The most common side effect of verapamil is constipation (7.3%). While the definite mechanism by which Verapamil causes constipation has not been studied, studies have been conducted to rule out mechanisms of actions that might yield this adverse effect. In a study conducted by The National Library of Medicine titled, "Effect of Verapamil on the Human Intestinal Transit", the study found that verapamil does not have an effect on upper GI transit but rather in the colon.
Acute overdose is often manifested by nausea, weakness, slow heart rate, dizziness, low blood pressure, and abnormal heart rhythms. Plasma, serum, or blood concentrations of verapamil and norverapamil, its major active metabolite, may be measured to confirm a diagnosis of poisoning in hospitalized patients or to aid in the medicolegal investigation of fatalities. Blood or plasma verapamil concentrations are usually in a range of 50–500 μg/L in persons on therapy with the drug, but may rise to 1–4 mg/L in acute overdose patients and are often at levels of 5–10 mg/L in fatal poisonings.
Calcium channels are also present in the smooth muscle lining blood vessels. By relaxing the tone of this smooth muscle, calcium channel blockers dilate the blood vessels. This has led to their use in treating high blood pressure and angina pectoris. The pain of angina is caused by a deficit in oxygen supply to the heart.
Calcium channel blockers like verapamil dilate the coronary blood vessels, which increases the supply of blood and oxygen to the heart. They also cause dilatation of systemic peripheral vessels as well, causing a reduction in the workload of the heart. Thereby reducing myocardial oxygen consumption.
Preventive therapy with verapamil is believed to work because it has an effect on the circadian rhythm and on CGRPs. As CGRP-release is controlled by voltage-gated calcium channels.
More than 90% of verapamil is absorbed when given orally, but due to high first-pass metabolism, bioavailability is much lower (10–35%). It is 90% bound to plasma proteins and has a volume of distribution of 3–5 L/kg. It takes 1 to 2 hours to reach peak plasma concentration after oral administration. It is metabolized in the liver to at least 12 inactive metabolites (though one metabolite, norverapamil, retains 20% of the vasodilatory activity of the parent drug). As its metabolites, 70% is excreted in the urine and 16% in feces; 3–4% is excreted unchanged in urine. This is a nonlinear dependence between plasma concentration and dosage. Onset of action is 1–2 hours after oral dosage. Half-life is 5–12 hours (with chronic dosages). It is not cleared by hemodialysis. It is excreted in human milk. Because of the potential for adverse reaction in nursing infants, nursing should be discontinued while verapamil is administered.[medical citation needed]
Verapamil has been reported to be effective in both short-term and long-term treatment of mania and hypomania. Addition of magnesium oxide to the verapamil treatment protocol enhances the antimanic effect.
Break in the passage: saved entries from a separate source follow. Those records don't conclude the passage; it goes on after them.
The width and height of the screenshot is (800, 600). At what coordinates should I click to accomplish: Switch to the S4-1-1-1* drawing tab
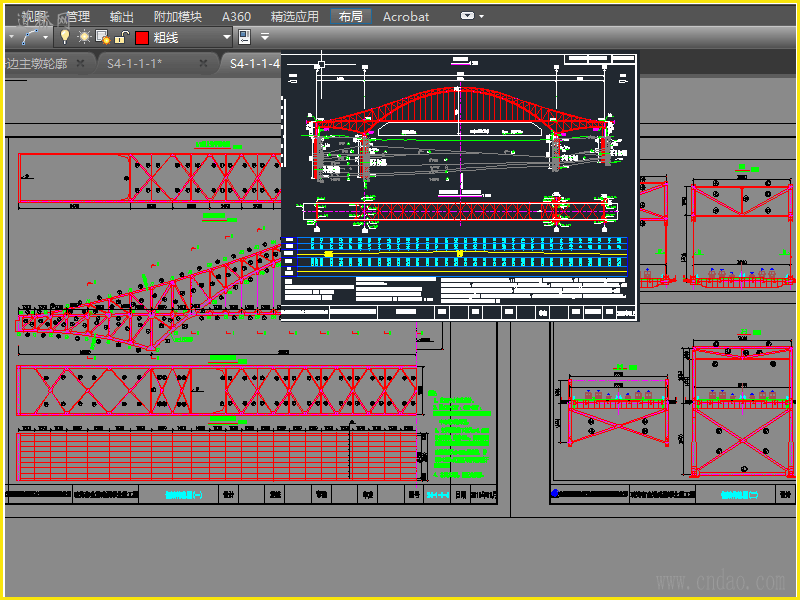[135, 63]
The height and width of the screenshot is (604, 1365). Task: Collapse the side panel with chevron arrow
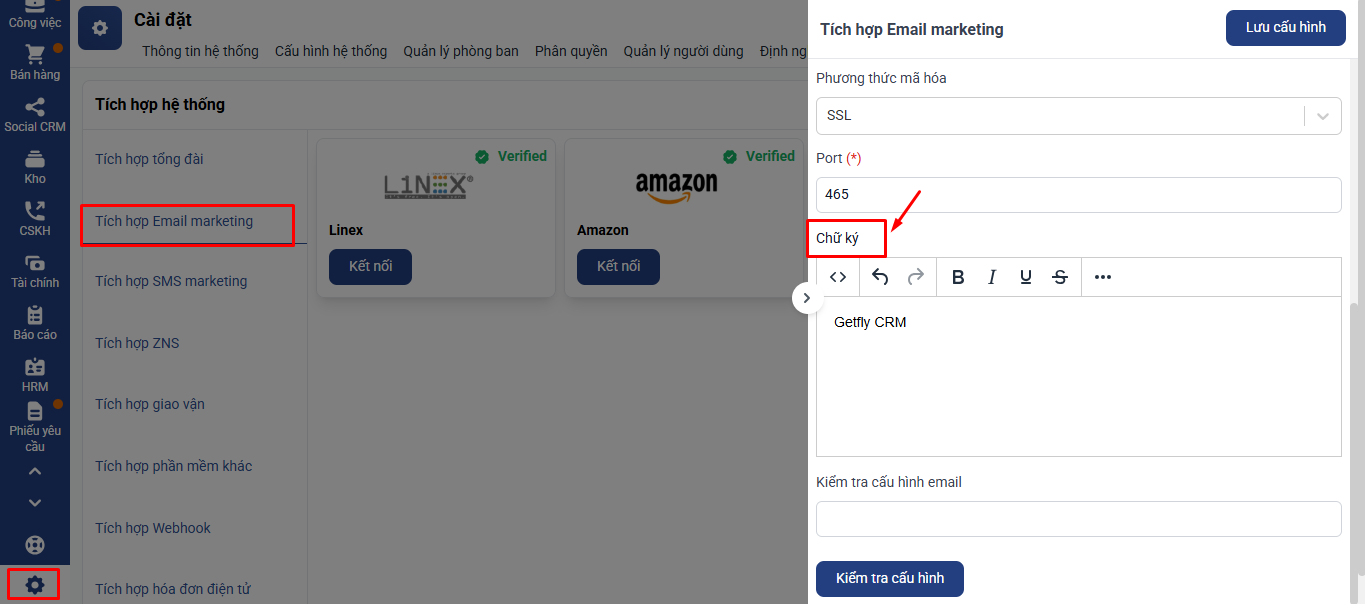[x=807, y=298]
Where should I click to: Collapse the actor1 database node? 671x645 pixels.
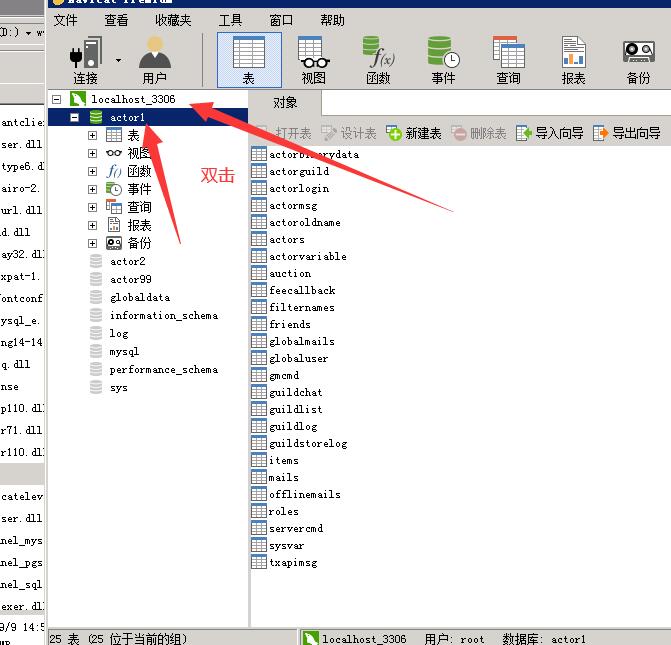click(x=75, y=117)
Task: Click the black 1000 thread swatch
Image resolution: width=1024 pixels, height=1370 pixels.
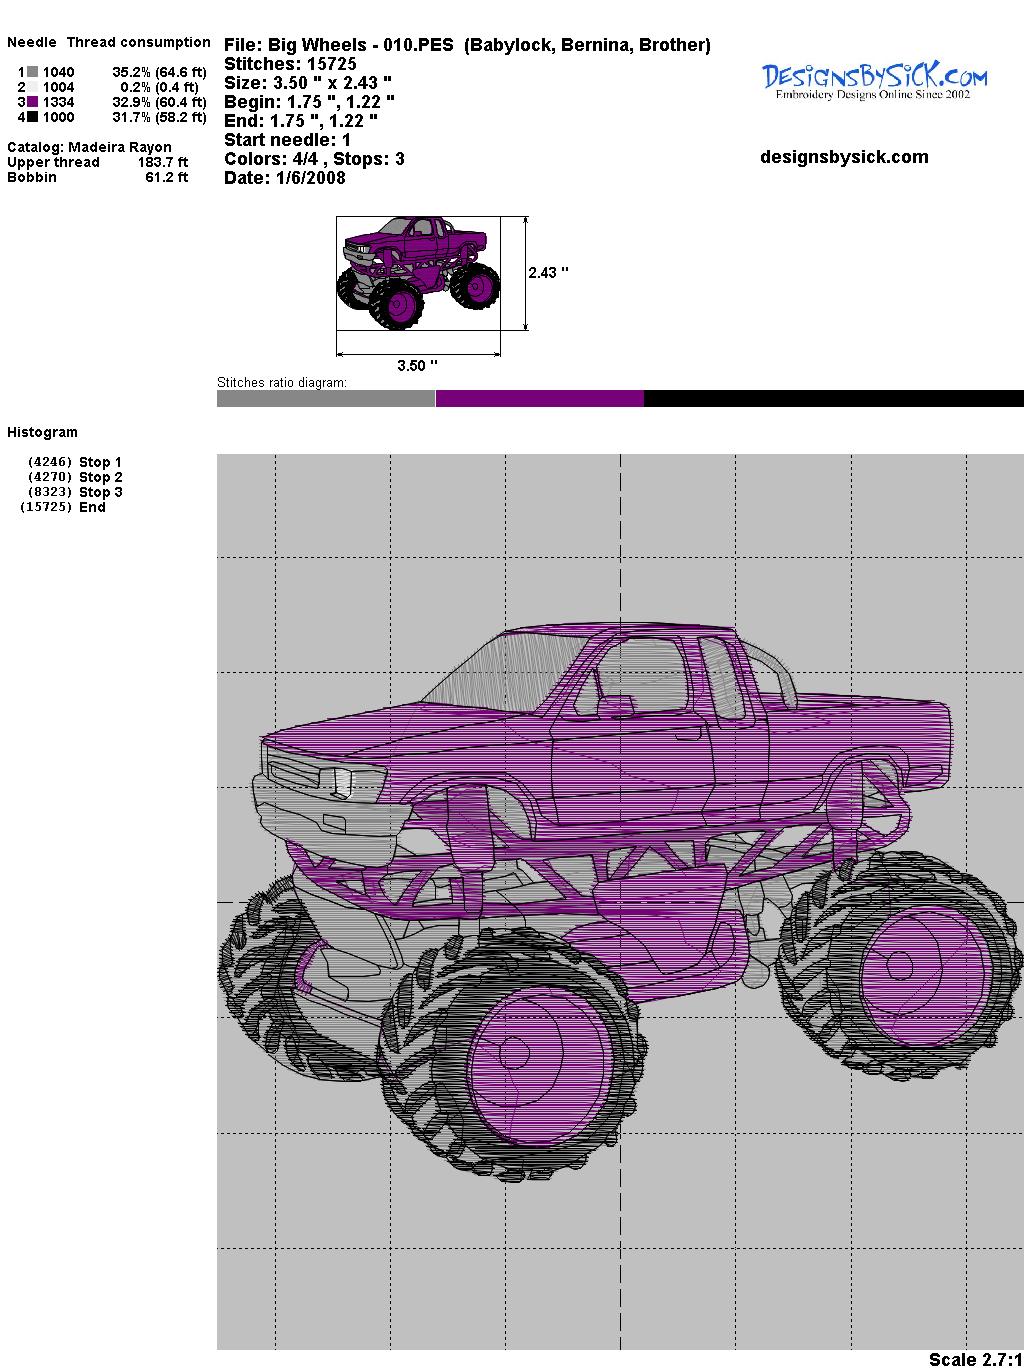Action: click(33, 117)
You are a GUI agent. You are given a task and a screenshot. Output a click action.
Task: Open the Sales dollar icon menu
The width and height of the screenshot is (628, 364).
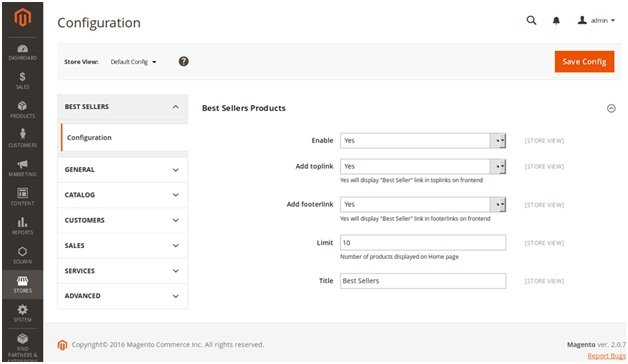point(22,80)
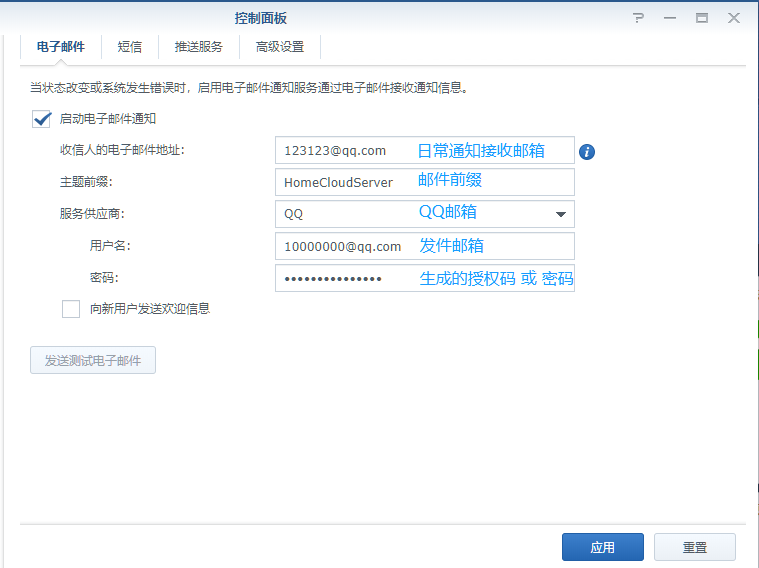
Task: Toggle the 启动电子邮件通知 checkbox
Action: pos(42,119)
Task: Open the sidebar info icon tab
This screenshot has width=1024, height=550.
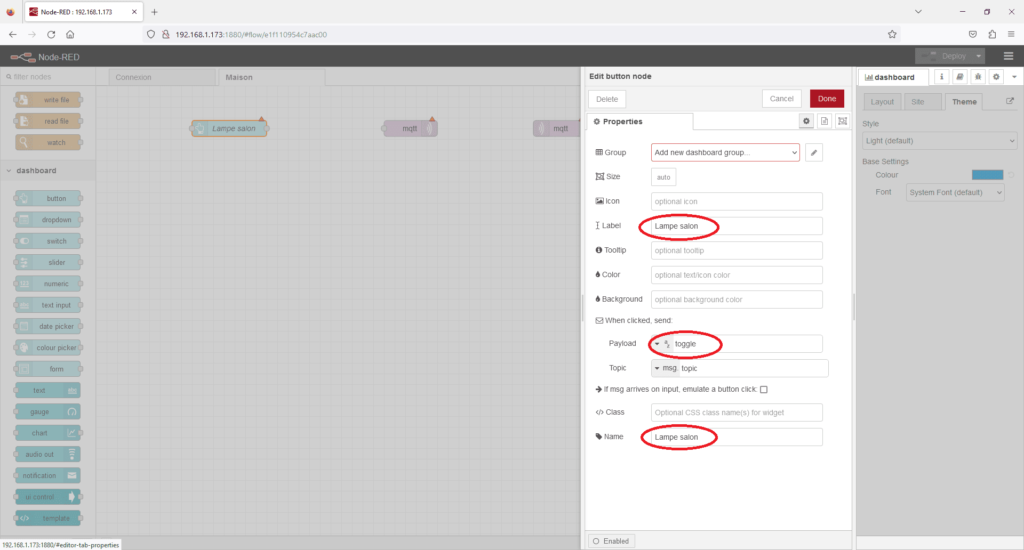Action: click(x=941, y=77)
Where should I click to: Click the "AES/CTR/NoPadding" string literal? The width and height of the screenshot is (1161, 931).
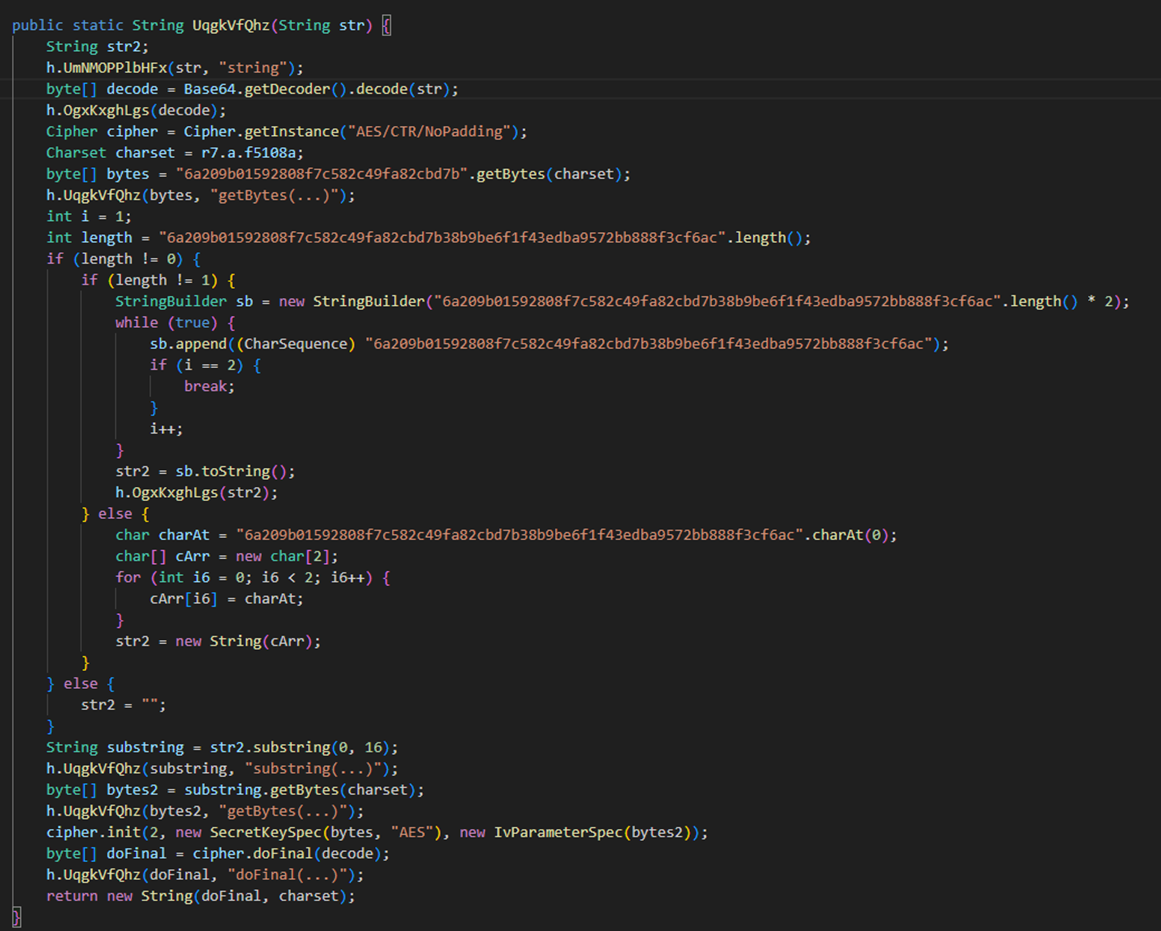[429, 131]
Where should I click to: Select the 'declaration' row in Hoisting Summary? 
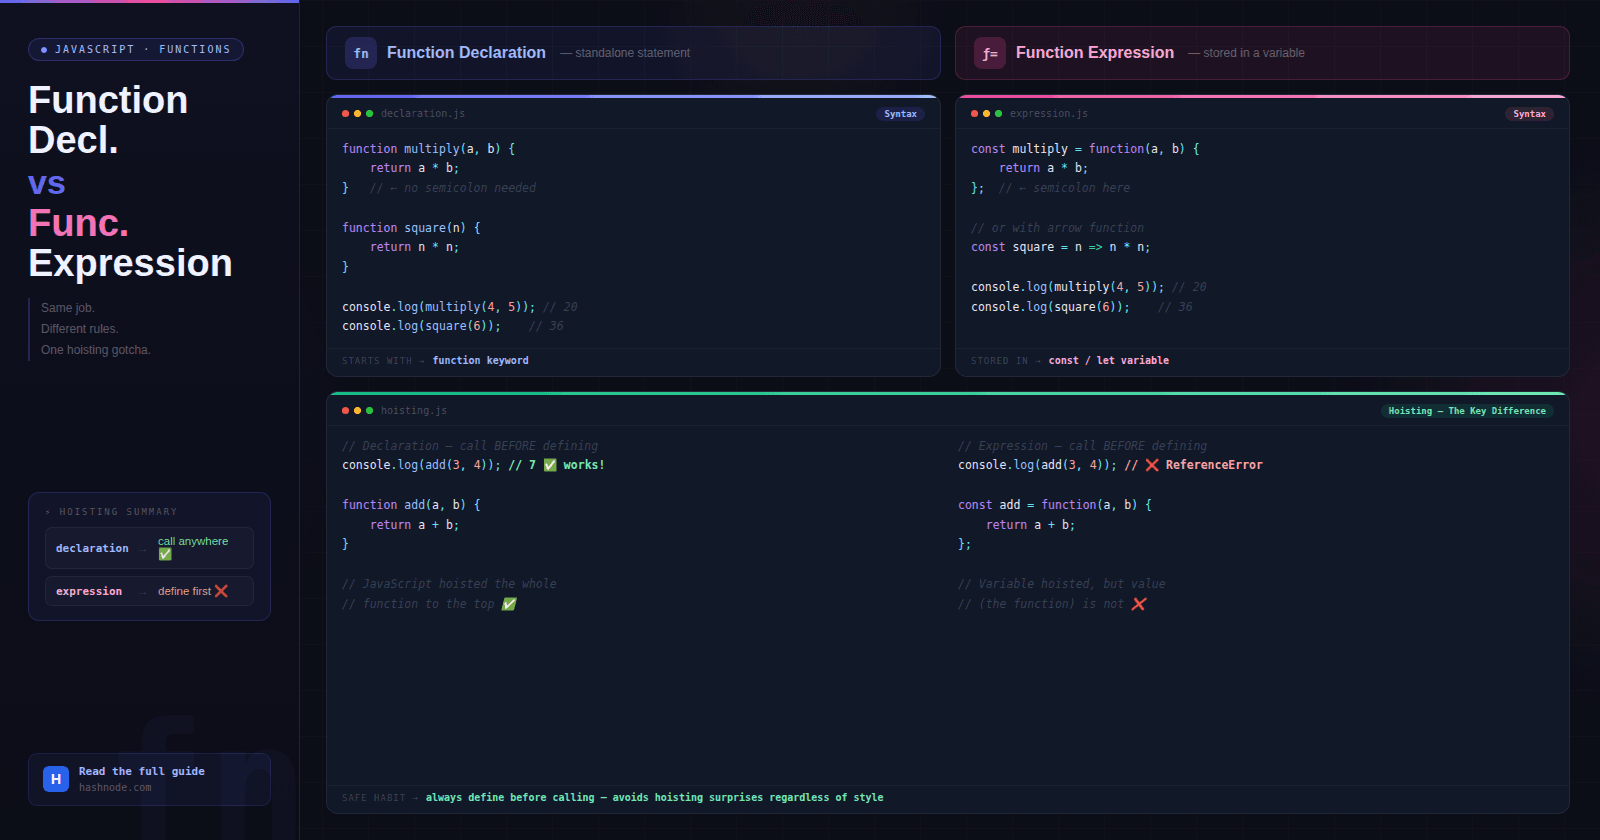pos(149,548)
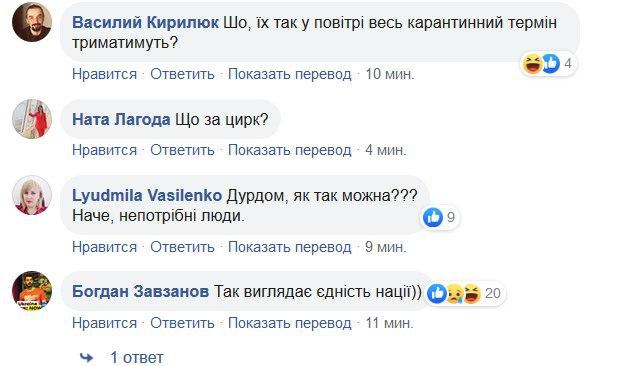
Task: Click like reaction icon on Завзанов's comment
Action: click(x=437, y=293)
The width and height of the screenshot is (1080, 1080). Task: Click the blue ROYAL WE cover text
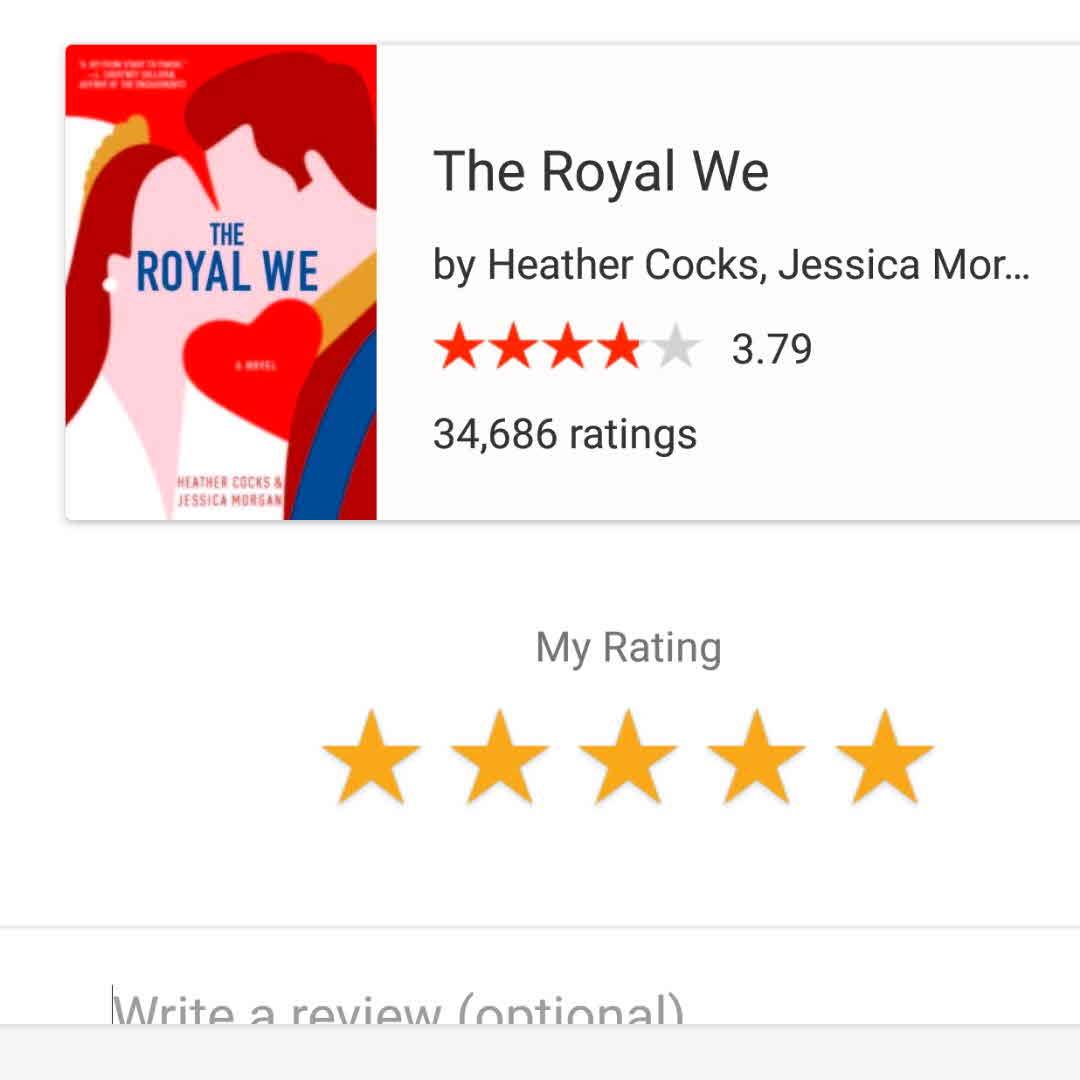(x=227, y=271)
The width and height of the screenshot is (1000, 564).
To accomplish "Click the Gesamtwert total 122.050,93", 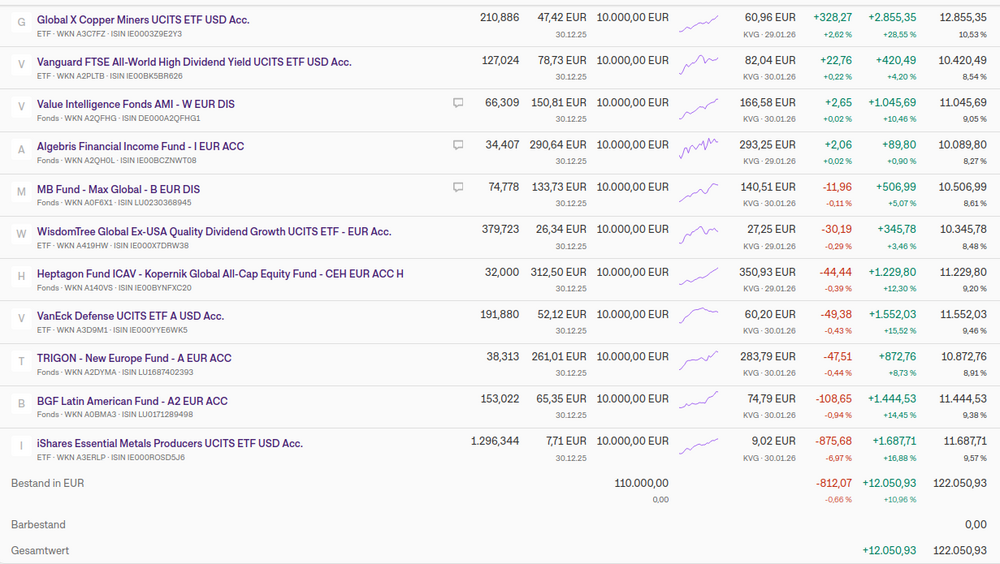I will coord(960,551).
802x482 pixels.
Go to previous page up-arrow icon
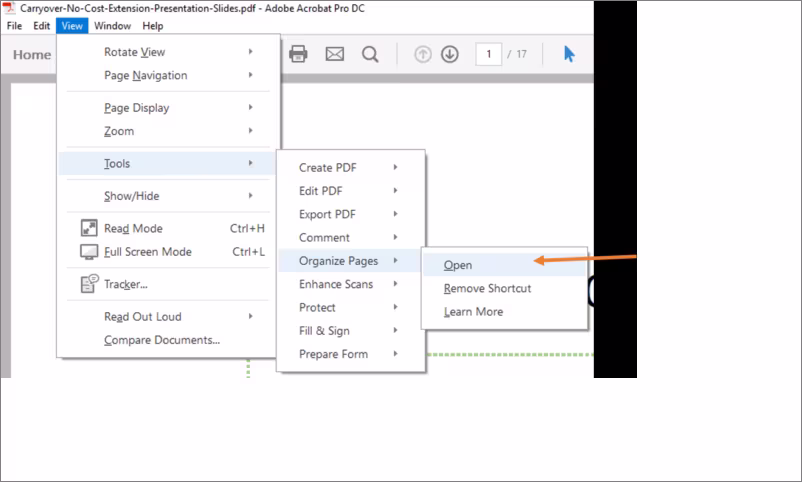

Intra-abdominal adhesions are common in rabbits following surgery. Verapamil can be given postoperatively in rabbits which have suffered trauma to abdominal organs to prevent formation of these adhesions. Such effect was not documented in another study with ponies.
Uses in cell biology
Verapamil inhibits the ATP-binding cassette (ABC) transporter family of proteins found in stem cells and has been used to study cancer stem cells (CSC) within head and neck squamous cell carcinomas.